_Goal_
Repeat, character for character, the lines from the first one down to and including the line with "coord(325,344)".

_Supplied records_
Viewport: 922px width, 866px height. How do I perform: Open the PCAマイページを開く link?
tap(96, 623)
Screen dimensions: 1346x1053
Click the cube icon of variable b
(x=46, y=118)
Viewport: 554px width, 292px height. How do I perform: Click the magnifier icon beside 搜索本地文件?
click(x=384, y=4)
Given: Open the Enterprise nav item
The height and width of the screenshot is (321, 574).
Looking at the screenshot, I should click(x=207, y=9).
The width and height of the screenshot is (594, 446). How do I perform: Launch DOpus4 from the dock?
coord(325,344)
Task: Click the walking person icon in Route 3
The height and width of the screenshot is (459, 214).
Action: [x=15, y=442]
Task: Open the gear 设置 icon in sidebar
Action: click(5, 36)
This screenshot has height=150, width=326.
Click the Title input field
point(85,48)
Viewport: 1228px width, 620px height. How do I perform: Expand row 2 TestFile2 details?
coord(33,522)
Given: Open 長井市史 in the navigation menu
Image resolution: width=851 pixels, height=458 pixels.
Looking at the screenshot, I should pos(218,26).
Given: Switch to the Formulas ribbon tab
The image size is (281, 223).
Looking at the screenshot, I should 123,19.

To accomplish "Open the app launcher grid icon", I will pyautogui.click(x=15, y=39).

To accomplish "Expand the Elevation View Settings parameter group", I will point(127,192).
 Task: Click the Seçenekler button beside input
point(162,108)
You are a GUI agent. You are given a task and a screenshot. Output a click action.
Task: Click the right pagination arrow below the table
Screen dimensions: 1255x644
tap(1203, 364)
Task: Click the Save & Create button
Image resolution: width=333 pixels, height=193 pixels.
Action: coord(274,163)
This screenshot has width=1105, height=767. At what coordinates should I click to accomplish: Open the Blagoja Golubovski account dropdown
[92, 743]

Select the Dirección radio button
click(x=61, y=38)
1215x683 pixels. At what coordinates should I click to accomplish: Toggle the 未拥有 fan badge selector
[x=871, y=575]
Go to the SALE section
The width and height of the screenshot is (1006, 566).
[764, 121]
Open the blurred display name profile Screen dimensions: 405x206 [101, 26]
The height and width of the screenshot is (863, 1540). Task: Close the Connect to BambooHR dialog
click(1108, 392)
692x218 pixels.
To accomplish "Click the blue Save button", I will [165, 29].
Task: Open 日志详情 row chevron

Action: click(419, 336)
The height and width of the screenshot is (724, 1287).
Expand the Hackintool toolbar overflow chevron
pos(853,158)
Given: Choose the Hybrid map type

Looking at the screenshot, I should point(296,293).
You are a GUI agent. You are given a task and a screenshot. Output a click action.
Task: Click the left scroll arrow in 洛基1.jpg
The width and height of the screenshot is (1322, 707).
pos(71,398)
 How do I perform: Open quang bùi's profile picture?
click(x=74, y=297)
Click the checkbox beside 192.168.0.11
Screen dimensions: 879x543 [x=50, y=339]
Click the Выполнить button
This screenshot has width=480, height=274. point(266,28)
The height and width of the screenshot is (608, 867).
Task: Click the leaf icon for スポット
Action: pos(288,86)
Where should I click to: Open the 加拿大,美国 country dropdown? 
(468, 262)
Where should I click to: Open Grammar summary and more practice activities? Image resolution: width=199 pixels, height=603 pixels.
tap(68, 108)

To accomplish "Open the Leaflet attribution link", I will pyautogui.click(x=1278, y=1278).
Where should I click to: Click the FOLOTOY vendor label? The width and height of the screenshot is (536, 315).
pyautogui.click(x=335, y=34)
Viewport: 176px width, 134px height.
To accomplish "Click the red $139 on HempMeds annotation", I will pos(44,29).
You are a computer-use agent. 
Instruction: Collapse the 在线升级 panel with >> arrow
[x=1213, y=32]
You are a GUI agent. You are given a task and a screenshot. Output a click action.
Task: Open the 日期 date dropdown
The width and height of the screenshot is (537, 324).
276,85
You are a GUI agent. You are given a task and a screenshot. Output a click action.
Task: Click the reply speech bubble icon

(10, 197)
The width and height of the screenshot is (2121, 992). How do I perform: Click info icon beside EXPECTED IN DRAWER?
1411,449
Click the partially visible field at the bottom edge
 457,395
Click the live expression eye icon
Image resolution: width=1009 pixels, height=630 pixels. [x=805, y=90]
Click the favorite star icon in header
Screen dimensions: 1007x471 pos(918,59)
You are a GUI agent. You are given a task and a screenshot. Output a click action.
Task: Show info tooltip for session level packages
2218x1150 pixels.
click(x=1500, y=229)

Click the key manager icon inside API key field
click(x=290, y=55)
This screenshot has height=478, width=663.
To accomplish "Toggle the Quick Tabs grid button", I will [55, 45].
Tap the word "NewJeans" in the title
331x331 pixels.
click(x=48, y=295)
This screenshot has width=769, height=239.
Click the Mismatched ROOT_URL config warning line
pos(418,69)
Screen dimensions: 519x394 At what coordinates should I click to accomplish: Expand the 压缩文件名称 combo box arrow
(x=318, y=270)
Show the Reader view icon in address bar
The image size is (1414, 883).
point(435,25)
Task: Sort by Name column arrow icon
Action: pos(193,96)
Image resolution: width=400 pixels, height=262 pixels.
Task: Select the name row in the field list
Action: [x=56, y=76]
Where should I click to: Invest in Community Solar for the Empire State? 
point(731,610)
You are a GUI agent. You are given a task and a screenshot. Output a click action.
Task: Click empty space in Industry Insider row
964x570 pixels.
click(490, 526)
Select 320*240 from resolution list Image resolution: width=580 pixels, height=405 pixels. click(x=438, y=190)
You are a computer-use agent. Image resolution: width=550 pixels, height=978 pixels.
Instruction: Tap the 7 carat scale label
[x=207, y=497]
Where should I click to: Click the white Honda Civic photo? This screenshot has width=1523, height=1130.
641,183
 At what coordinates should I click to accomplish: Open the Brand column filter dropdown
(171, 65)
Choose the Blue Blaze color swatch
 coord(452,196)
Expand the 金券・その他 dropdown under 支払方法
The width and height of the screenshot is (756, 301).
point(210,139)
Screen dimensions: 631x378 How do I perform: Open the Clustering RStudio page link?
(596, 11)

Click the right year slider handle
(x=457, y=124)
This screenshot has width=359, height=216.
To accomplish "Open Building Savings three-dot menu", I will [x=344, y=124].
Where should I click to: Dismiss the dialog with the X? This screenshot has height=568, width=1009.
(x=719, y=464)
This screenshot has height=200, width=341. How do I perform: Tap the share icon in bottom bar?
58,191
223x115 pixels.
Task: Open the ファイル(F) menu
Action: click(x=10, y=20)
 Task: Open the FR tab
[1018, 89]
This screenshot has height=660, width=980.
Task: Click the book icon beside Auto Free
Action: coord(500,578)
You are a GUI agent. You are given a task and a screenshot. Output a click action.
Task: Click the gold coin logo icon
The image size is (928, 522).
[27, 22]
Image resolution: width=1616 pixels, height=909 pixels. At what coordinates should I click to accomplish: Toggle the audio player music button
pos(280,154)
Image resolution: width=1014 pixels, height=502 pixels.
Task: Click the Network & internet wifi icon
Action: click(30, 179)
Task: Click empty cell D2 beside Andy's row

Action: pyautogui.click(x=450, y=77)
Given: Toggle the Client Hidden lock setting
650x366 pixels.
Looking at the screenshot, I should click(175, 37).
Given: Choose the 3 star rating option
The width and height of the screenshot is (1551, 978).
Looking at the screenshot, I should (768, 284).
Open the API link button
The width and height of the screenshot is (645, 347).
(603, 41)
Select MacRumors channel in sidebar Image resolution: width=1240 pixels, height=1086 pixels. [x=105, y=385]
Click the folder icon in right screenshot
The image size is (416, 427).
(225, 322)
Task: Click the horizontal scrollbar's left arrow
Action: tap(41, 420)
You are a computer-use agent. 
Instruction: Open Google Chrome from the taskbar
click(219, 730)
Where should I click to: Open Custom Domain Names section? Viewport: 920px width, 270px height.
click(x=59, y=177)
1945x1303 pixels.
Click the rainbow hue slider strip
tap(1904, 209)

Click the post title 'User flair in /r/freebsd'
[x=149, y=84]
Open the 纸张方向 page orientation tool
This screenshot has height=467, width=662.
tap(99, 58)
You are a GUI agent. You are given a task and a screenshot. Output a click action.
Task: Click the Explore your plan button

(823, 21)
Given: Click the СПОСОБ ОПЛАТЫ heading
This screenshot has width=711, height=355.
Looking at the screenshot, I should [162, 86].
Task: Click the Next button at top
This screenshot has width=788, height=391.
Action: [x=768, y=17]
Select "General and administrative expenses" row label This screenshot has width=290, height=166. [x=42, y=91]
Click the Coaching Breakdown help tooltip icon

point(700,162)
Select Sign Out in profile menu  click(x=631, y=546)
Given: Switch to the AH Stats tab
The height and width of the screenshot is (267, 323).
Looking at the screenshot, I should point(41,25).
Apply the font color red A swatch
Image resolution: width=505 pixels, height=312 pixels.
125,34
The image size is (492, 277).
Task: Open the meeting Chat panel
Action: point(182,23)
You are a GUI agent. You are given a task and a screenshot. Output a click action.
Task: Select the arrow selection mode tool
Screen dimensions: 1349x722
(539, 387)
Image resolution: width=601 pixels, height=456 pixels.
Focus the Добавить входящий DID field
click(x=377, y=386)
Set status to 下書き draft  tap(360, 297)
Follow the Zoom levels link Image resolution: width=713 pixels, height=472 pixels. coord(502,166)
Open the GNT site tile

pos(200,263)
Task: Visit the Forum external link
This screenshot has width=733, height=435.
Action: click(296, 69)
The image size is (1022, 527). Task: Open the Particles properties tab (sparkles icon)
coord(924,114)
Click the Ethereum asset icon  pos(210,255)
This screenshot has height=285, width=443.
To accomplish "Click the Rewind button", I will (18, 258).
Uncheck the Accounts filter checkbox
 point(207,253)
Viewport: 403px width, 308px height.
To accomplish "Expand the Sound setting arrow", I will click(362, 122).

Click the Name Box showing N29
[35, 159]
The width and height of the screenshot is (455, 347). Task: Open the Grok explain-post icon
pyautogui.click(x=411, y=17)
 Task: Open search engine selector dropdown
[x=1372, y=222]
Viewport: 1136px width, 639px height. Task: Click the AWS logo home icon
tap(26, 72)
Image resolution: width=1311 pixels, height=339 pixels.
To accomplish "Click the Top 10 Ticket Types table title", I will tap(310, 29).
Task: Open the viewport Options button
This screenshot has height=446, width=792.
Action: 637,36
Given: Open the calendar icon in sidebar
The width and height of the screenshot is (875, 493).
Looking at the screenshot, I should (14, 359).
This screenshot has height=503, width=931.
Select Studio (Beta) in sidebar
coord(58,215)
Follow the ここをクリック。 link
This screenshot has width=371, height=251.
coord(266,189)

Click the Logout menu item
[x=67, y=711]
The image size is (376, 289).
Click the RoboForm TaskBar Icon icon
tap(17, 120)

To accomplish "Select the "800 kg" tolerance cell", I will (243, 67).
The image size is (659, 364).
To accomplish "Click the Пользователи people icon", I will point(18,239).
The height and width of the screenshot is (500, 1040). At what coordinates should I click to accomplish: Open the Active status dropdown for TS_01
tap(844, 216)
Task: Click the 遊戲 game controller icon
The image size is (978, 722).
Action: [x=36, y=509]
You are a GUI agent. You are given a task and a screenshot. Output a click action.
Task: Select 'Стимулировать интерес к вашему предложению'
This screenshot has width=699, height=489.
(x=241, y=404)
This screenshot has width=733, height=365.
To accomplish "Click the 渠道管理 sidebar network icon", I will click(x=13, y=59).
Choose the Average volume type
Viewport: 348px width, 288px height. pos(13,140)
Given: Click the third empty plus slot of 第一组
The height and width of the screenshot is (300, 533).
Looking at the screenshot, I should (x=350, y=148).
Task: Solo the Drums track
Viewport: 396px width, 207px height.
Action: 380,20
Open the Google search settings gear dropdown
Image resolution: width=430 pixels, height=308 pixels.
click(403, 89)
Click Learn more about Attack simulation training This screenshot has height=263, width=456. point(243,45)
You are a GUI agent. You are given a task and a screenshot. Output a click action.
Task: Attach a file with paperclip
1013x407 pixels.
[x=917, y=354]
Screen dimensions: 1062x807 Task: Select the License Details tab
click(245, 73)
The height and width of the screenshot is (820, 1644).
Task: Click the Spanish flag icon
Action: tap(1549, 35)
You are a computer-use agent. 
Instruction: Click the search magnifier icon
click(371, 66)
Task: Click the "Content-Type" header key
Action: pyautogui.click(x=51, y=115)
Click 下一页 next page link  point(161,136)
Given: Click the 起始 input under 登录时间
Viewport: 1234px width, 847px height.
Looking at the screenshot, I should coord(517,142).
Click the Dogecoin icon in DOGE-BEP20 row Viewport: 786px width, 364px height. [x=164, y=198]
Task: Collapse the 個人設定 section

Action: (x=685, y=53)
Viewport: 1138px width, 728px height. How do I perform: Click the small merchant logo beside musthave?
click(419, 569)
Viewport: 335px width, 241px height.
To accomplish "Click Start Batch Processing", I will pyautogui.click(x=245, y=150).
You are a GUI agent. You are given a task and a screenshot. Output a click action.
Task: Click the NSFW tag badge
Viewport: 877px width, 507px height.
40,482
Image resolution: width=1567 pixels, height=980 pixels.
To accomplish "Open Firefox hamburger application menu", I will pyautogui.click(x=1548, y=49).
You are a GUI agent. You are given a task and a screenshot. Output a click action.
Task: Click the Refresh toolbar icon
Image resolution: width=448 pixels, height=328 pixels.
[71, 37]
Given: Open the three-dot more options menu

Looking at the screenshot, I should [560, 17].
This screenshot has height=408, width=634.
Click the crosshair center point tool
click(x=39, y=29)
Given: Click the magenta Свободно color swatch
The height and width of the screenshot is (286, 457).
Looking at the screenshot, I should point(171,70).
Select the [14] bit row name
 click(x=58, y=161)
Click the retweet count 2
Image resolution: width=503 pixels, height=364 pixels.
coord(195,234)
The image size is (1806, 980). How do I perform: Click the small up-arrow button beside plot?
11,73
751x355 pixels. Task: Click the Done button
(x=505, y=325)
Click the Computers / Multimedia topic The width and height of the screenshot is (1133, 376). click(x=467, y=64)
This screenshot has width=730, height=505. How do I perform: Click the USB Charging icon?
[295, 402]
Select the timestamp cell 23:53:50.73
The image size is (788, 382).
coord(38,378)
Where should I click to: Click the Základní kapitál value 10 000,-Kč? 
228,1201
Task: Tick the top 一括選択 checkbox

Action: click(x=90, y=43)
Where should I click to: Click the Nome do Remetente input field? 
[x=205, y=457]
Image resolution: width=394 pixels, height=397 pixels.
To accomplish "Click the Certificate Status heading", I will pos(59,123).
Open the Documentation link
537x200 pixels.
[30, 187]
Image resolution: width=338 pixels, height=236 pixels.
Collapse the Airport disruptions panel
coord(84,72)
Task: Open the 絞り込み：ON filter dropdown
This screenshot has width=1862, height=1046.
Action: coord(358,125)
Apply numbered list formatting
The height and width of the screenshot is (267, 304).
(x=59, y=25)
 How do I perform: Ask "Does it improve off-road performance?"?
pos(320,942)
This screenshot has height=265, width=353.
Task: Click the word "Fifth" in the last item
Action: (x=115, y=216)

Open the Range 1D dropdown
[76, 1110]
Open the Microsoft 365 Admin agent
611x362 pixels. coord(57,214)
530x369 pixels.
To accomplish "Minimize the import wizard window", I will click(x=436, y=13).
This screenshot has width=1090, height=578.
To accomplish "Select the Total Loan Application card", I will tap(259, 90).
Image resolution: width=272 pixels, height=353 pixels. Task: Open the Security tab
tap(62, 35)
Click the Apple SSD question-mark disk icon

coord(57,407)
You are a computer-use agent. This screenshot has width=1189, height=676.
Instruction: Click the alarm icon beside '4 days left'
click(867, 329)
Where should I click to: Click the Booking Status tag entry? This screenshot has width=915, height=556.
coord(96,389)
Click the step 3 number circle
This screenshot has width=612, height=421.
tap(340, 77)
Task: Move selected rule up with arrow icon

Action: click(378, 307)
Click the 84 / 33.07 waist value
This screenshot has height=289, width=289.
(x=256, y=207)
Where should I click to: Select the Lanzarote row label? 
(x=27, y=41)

_Result for this task_
Viewport: 922px width, 866px height. How do I perform: Open the PCAマイページを開く link?
tap(96, 623)
Screen dimensions: 1346x1053
Click the cube icon of variable b
(x=46, y=118)
Viewport: 554px width, 292px height. How do I perform: Click the magnifier icon beside 搜索本地文件?
click(x=384, y=4)
Given: Open the Enterprise nav item
The height and width of the screenshot is (321, 574).
Looking at the screenshot, I should click(x=207, y=9).
The width and height of the screenshot is (594, 446). How do I perform: Launch DOpus4 from the dock?
coord(325,344)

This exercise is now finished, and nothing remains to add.